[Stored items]
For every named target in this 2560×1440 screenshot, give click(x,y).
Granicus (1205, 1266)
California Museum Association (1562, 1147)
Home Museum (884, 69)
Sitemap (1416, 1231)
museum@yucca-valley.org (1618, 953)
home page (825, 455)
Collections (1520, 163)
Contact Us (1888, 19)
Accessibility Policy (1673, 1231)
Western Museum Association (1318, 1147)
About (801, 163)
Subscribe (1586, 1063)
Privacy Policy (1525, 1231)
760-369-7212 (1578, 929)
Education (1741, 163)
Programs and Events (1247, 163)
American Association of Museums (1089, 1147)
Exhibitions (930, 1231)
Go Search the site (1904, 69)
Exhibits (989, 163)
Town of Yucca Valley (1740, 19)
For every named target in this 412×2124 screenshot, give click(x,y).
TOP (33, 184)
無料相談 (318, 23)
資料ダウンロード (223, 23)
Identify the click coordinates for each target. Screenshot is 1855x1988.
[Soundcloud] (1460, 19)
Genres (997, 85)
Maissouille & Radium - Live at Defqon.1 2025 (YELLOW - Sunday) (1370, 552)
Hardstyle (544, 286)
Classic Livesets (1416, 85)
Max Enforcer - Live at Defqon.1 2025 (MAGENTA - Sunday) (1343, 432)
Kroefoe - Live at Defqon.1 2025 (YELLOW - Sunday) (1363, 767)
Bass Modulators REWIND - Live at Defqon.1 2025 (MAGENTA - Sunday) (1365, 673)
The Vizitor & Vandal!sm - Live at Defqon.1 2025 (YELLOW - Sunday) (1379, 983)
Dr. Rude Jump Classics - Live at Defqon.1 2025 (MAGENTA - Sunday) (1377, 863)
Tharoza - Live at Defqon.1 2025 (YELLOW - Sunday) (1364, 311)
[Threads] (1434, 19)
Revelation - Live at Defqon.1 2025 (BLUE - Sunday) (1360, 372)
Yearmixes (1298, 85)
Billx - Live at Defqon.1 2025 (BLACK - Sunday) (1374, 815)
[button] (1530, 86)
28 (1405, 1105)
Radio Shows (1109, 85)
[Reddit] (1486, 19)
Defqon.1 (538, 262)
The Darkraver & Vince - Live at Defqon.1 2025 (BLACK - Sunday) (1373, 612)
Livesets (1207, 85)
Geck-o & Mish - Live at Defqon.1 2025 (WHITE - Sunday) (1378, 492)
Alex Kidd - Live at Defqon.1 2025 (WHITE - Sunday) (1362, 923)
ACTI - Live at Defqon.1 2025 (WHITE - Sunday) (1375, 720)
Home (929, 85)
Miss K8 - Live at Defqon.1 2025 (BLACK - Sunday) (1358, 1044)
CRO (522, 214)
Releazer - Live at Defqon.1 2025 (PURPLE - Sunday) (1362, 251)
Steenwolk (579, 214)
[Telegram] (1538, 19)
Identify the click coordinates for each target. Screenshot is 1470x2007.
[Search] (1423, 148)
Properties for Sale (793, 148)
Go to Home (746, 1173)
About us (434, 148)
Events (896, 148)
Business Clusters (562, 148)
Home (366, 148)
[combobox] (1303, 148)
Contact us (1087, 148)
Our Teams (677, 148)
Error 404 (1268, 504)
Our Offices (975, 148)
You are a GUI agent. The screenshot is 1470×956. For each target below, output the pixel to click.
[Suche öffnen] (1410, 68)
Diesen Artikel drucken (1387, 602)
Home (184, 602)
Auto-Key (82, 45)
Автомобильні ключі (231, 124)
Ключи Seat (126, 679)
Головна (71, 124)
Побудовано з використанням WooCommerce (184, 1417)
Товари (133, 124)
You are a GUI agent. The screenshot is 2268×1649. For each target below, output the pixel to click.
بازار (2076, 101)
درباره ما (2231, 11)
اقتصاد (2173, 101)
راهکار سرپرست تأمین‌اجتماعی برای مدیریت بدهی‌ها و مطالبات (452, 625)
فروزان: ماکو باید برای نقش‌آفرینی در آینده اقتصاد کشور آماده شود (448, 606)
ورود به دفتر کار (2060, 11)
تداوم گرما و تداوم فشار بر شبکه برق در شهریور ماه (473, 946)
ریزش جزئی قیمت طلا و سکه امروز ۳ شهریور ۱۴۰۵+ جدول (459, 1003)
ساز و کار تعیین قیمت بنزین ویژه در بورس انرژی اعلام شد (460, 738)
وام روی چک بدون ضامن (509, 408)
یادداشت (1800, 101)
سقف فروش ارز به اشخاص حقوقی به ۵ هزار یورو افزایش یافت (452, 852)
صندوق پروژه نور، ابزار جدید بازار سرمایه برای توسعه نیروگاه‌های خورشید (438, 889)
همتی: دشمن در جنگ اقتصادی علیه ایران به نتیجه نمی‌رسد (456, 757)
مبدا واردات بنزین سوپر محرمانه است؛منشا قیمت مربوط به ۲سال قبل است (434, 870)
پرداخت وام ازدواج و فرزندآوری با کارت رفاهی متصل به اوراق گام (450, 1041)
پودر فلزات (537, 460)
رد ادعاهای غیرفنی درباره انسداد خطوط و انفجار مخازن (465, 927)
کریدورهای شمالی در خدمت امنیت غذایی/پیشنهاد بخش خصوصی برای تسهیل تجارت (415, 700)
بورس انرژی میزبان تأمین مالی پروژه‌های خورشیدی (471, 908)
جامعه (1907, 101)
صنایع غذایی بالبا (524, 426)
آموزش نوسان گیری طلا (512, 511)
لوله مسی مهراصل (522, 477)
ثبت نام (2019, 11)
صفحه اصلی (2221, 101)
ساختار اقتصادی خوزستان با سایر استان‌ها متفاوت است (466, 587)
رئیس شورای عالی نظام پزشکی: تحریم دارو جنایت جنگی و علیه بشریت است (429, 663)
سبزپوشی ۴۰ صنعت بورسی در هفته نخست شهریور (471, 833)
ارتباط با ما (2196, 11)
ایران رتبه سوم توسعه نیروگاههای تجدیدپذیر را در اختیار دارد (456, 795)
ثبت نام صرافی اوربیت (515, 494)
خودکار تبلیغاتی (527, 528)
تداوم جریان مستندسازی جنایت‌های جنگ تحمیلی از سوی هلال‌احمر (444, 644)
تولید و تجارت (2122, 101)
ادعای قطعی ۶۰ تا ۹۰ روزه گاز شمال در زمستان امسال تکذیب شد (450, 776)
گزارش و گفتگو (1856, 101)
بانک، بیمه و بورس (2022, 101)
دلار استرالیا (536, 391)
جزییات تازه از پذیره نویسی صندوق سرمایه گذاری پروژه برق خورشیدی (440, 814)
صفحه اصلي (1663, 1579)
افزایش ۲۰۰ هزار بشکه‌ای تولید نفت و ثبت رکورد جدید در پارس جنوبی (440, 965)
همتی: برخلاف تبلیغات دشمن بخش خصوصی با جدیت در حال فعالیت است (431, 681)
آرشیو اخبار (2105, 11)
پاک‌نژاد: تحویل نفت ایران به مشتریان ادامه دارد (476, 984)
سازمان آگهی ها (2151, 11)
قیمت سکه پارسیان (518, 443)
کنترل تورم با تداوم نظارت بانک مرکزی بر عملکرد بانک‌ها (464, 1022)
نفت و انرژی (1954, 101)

### WHAT THE TASK ASKS
Please return the lines above that run from the line containing "ساز و کار تعیین" to the line containing "صندوق پروژه نور،", inclusive, exactly and with no other lines.

### EXERCISE ANSWER
ساز و کار تعیین قیمت بنزین ویژه در بورس انرژی اعلام شد (460, 738)
وام روی چک بدون ضامن (509, 408)
یادداشت (1800, 101)
سقف فروش ارز به اشخاص حقوقی به ۵ هزار یورو افزایش یافت (452, 852)
صندوق پروژه نور، ابزار جدید بازار سرمایه برای توسعه نیروگاه‌های خورشید (438, 889)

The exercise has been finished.